--- 課題 1 ---
記録のうち、「Image resolution: width=386」を含む行から記録の最後までを、両端の行も含めてそのまま出力してもらえますか。画像は出力から除いてください。

--- 読解文 ---
——————

あらすじ

般若とは女の嫉妬や怒りや怨嗟、復讐を現わす面だという――。夫に浮気ばかりされている早苗は一見無関心を装いながらも、実は嫉妬で気が狂いそうになり、その心はほとんど般若と化していた。夜毎に夫の首を絞めているのは自分だと思い込む早苗だが、夫の棚橋は家にある般若の人形が動いているのだと、雨月に助けを求める。
鬼談(1)

憧れの怪奇作家・石田豪成の秘書として住み込みで働き始めた杏子。しかし、その家にはなにやら不気味な気配がする…。眠りに就いた杏子の首元に伸びてくる白い両手。それは血で描かれた襖絵の中から現れ出ていた……!ヒトガタを使って人々の心の深遠をとらえる人形作家・北村雨月が、死者たちの悲しみを救い出す――。

——————

--- 課題 2 ---
上のあらすじを、一字一句変えずに全文返してもらえますか。

[データ項目]

——————

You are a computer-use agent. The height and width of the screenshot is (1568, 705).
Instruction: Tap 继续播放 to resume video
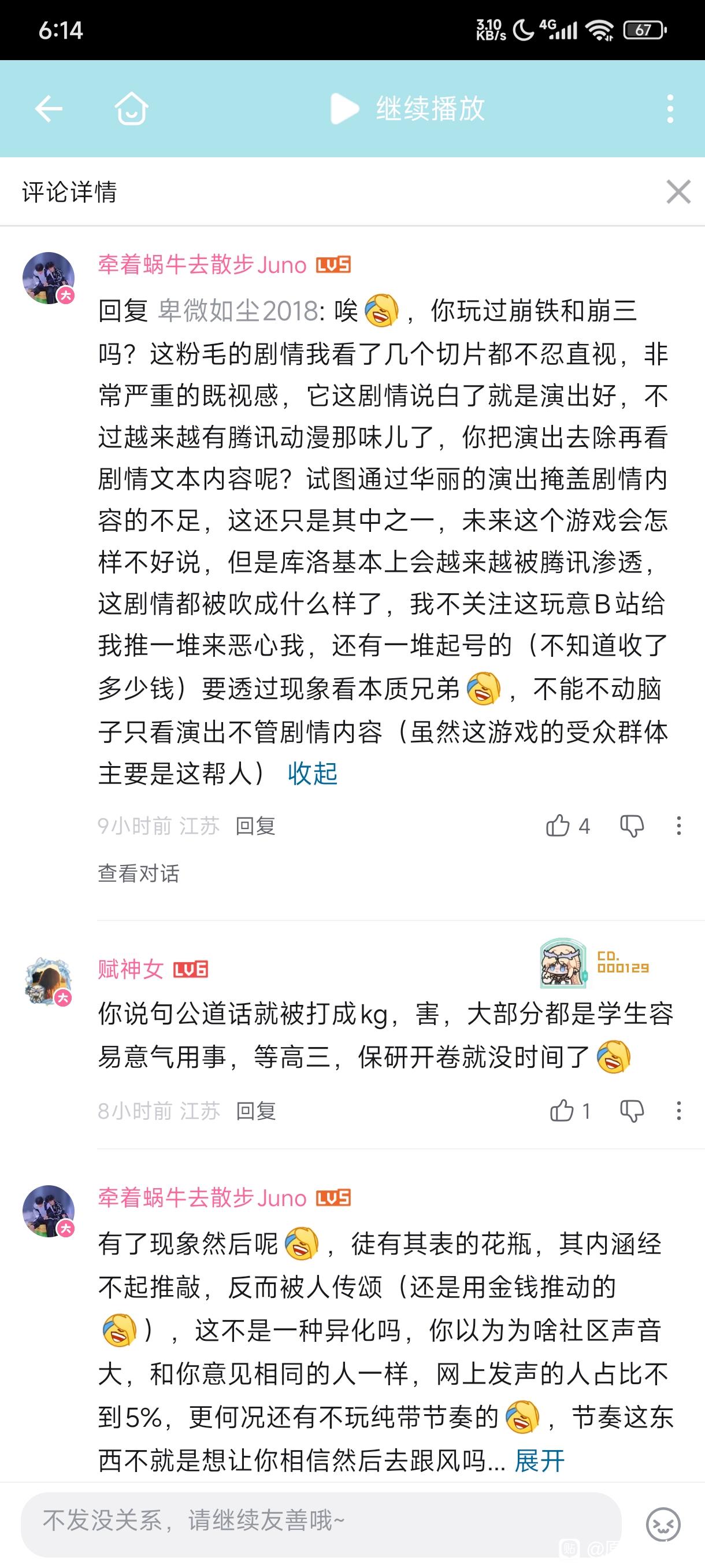tap(407, 109)
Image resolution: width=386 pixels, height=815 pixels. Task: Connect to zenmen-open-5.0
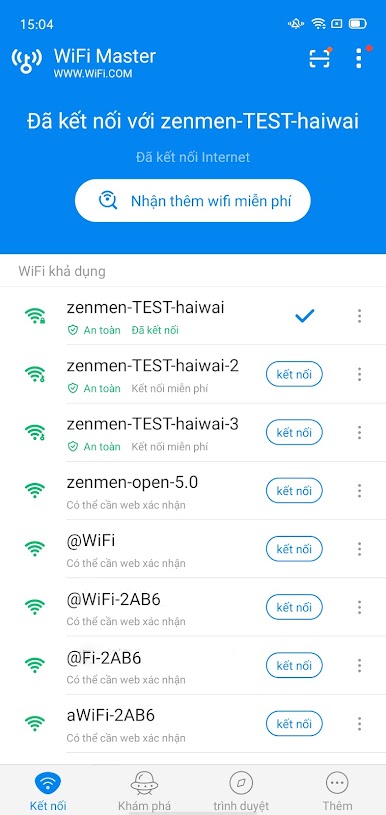point(294,491)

——————

--- 出力結果 1 ---
Image resolution: width=386 pixels, height=815 pixels. Task: Connect to zenmen-open-5.0
point(294,491)

--- 出力結果 2 ---
あらすじ

般若とは女の嫉妬や怒りや怨嗟、復讐を現わす面だという――。夫に浮気ばかりされている早苗は一見無関心を装いながらも、実は嫉妬で気が狂いそうになり、その心はほとんど般若と化していた。夜毎に夫の首を絞めているのは自分だと思い込む早苗だが、夫の棚橋は家にある般若の人形が動いているのだと、雨月に助けを求める。
鬼談(1)

憧れの怪奇作家・石田豪成の秘書として住み込みで働き始めた杏子。しかし、その家にはなにやら不気味な気配がする…。眠りに就いた杏子の首元に伸びてくる白い両手。それは血で描かれた襖絵の中から現れ出ていた……!ヒトガタを使って人々の心の深遠をとらえる人形作家・北村雨月が、死者たちの悲しみを救い出す――。